Self talk is that little voice inside your head that encourages your thoughts, feelings and behaviors.

Some examples of negative self talk would be: I can’t; This is never going to work; I should give up now; What I’m doing isn’t good enough; I’m not good at this; He/ She won’t ever like me; I’m ugly; I’m not smart enough; I quit; This ONLY happens to me; I NEVER get what I want.

Positive self talk: I can do this; I know things will get better; It’s still going to be a good day; I know with more work I can have what I want; I’m beautiful; I can work hard to succeed; I am not perfect; It’s okay to make mistakes; I love myself; I’m going to make sure I fix this now.

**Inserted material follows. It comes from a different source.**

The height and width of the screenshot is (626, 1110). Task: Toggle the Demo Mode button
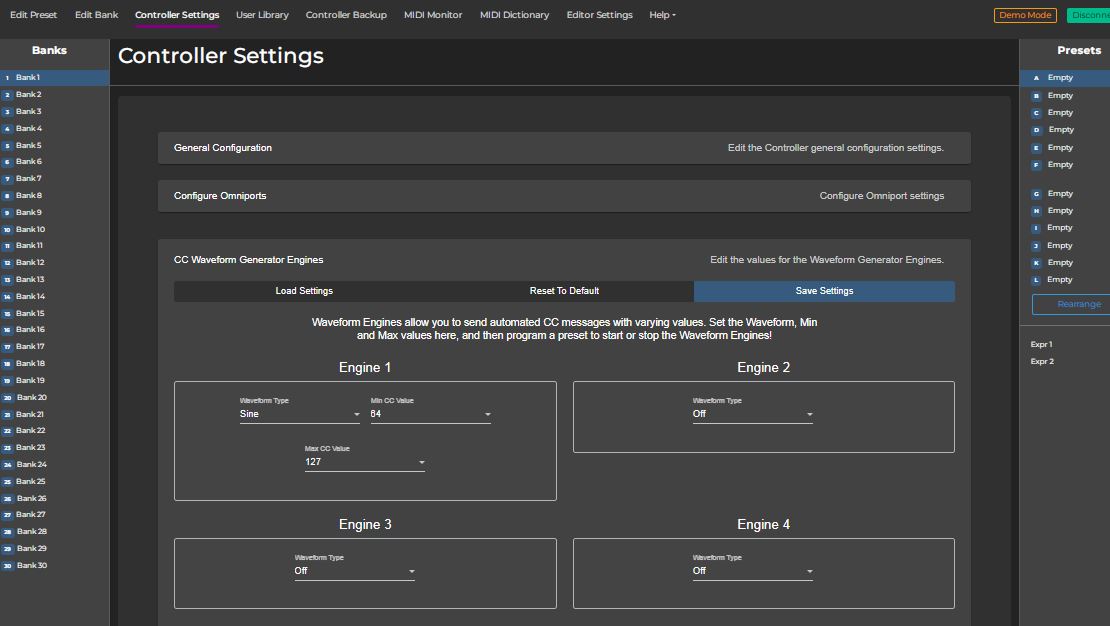tap(1025, 15)
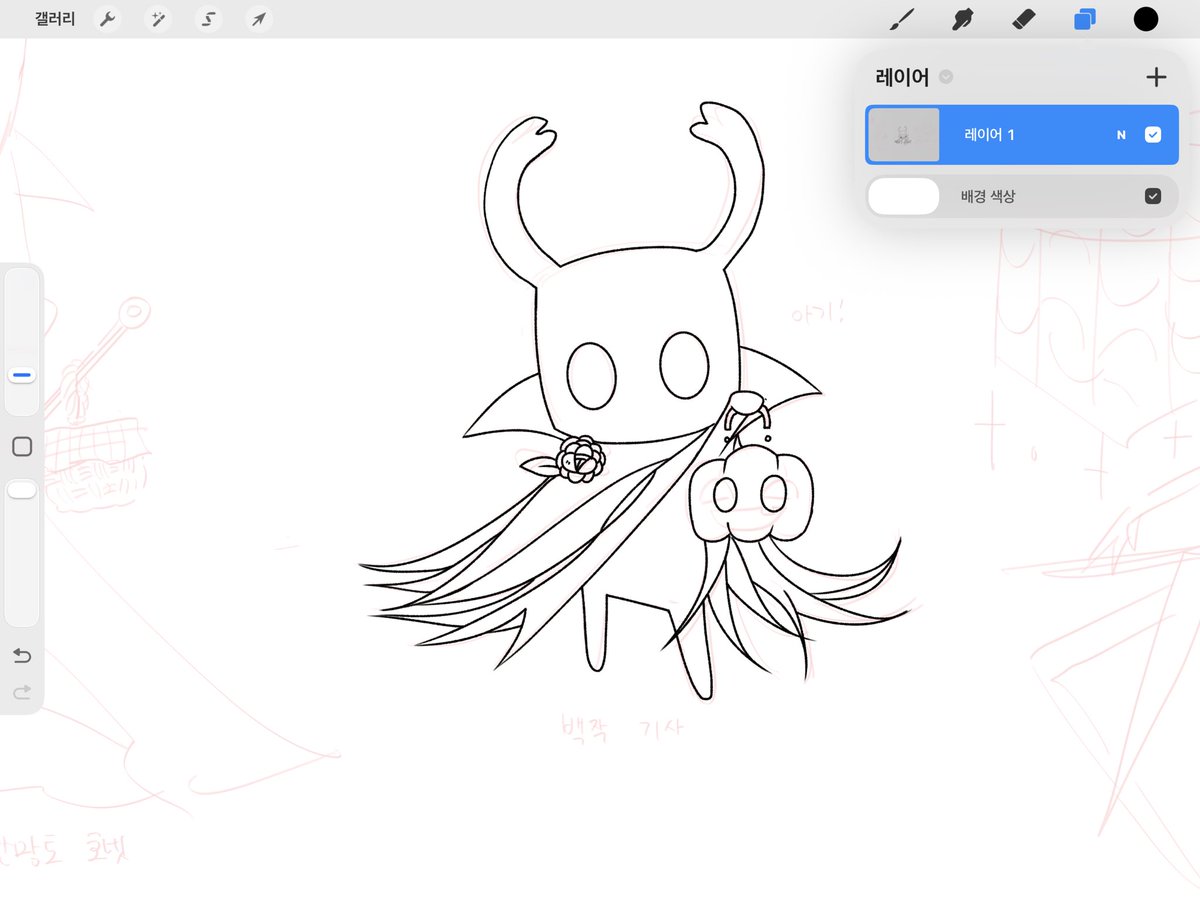The height and width of the screenshot is (900, 1200).
Task: Activate the Selection tool
Action: click(208, 19)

The difference between positives and negatives are the key words we’re using:: CAN, CAN’T, ALWAYS, NEVER, etc. Situations, especially when stressful, easily cause us to use negative self talk and continue down the road where we use ourselves as punching bag and feed into the negativity.

This self talk, however, is different for all of us as we all come from different backgrounds and had different upbringings. How your parents or guardians raised you, how you learned to cope with issues, your experiences with your peers as a child, all influence the way you talk to yourself and the confidence you have in communicating with others. If a child is constantly teased by their peers, and perhaps received the same message at home, it would be assumed that the way in which they speak to themselves may be in a negative light, since this is what they receive from the majority of their relationships and feel they deserve.

As an adult, I think it’s important to be aware of this talk as it happens, and evaluate if you’re being fair to yourself– or just beating yourself up over a situation– not a life changing event. Now, is not ALWAYS or FOREVER, it’s just, now.

So I challenge you to become aware of your self talk and see how it is you are talking to yourself each day and mostly importantly in moments where it’s easy to go down the negative route. And when something good happens, tell yourself the reasons why YOU are great and what YOU did to make it happen… Not luck, not someone else, not odds– but you.

You do not have the power to change all situations or outcomes, but you do have the power to change how you feel about them and the impact they have on your thoughts and feelings.